**Extract provided**
▼

This repository contains the extracted photometry, and time delay estimation scripts.
This is the most critical part, as, especially with short monitoring baselines, different photometric extractions can yield widely different time delays and uncertainty. However, this part is very demanding in terms of CPU time and storage, so it is not reproduced in this repository. However, do let me know if you want to reproduce one of the lenses: I'll send you the (pre-reduced) data.
We performed standard bias and subtraction, and division by a daily master-sky-flat. For VST, additional processing was undertaken for creating mosaic images, but these are not relevant to the time delay estimation part.
Performed with this software: https://github.com/duxfrederic/lightcurver.
The extracted daily photometric values were then systematically dumped into an sqlite3 database,
in this repository found at data/photometry.db.
We use the PyCS3 toolbox, specifically spline fits, for time delay estimation.
Sadly, we do not have a bayesian framework for delay estimation: the median values and their covariance depend
enormously on the chosen initial guess and meta-parameters.
It's a bit of a nightmare, and I have tried a lot of different things over the past 2 years;
having settled on what you'll find below.
But you will get different time delays when tuning the meta parameters, especially with the more difficult cases.
By the way, the curves (with large gaps removed for clarity!) can be visualized here: https://d3cs.fdux.ch/code.php.
The diagnostic plots generated when running all the scripts produced by this repository can be found here: https://www.astro.unige.ch/~dux/plots.zip (password: manydelays).

▲

**Data listing**
▼

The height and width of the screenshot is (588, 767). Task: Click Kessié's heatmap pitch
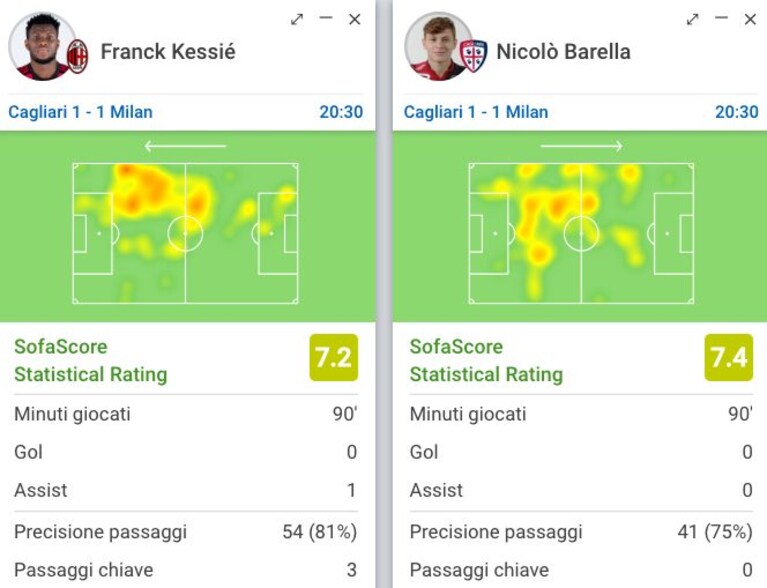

▲
▼

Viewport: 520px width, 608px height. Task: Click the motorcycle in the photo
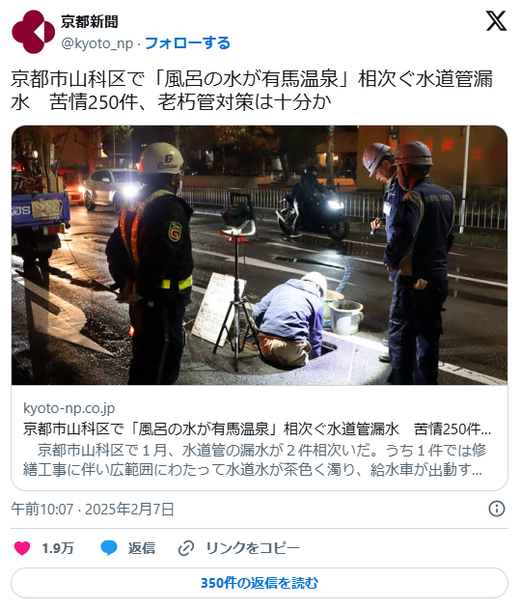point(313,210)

▲

**Required work**
1. Using the repository description on time delay estimation, decide whether each statement agrees with it: (a) The photometry database is kept at data/photometry.db. (b) The photometric extraction step is reproduced in the repository. (c) The delays are estimated within a bayesian framework. For each, give yes or no and quote the words of the description that decide it.
2. According to the repository description on time delay estimation, what toolbox is used to estimate the time delays?
3. Extend the repository description on time delay estimation, starting right after its final sentence.

**Answers**
1.
(a) Yes: "in this repository found at data/photometry.db."
(b) No: "so it is not reproduced in this repository."
(c) No: "Sadly, we do not have a bayesian framework for delay estimation"

2. The PyCS3 toolbox, specifically its spline fits.

3.
Define a working directory in config.yaml. I recommend some fast SSD storage if available, because
PyCS3 will write thousands of small files. If you intend to run all the mocks,
you will need about 60 GB of free storage.
Then,
cd /your/clone/of/this/repository
# Make sure you have pyyaml installed before running the setup. If not, something like pip install pyyaml will do the trick.
./setup.pywill create a virtual environment, clone my branch of PyCS3, all in your working directory, and optionally run
the initial_guess.ipynb notebook to create pickled light curves ready for use in the next steps.
To prepare the scene for the subsequent scripts, do
source /your/venv/bin/activate
cd pycs3_scripts
python prepare_pycs3_runs.pyNext, head to /your/working/directory/run_dir.
You can run the mocks and analysis with the many run_*.sh files (one per lens) you will find there.
We try spline parameters that fit the curves well in initial_guess.ipynb.
For each lens, this notebook saves pickle files (load-able by PyCS3) containing the pre-processed light curves,
and parameters/delay values at data/initial_guess.json.
These were adapted (mostly copied) from here.
The main difference is the ability to add different microlensing models per curve, as it was needed sometimes.
(When only one of the curves is clearly strongly affected by microlensing).
Next, the correlation script (4c_covariance_matrices.py) does some sigma clipping
(so did the original marginalisation in prior data releases), trying to clip just enough so that the standard deviation
of the resulting distribution becomes representative of its width (84 - 16 percentile values).
In most cases, this results in the clipping of 0-3% of the mocks.
The case of J0659 was very much split between two possibilities, such that you will find two separate runs, one per possibility.
Other cases with potential multi-modalities include:
- J0924: the C curve is somewhat compatible with 0 delay, but I do not consier it to be reasonable. Thus I only considered the shift at ~-17 days.
- J0259: There might be another solution for D at -40 days, but it requires more modulation, and I cannot really see it with d3cs. Sticking to the solution at -15 days.
- DES2038: AC was multi modal, and the negative solution was chosen in TDCOSMO XVI.
- J2205: AC can be either negative or positive, but both cases are largely compatible with 0.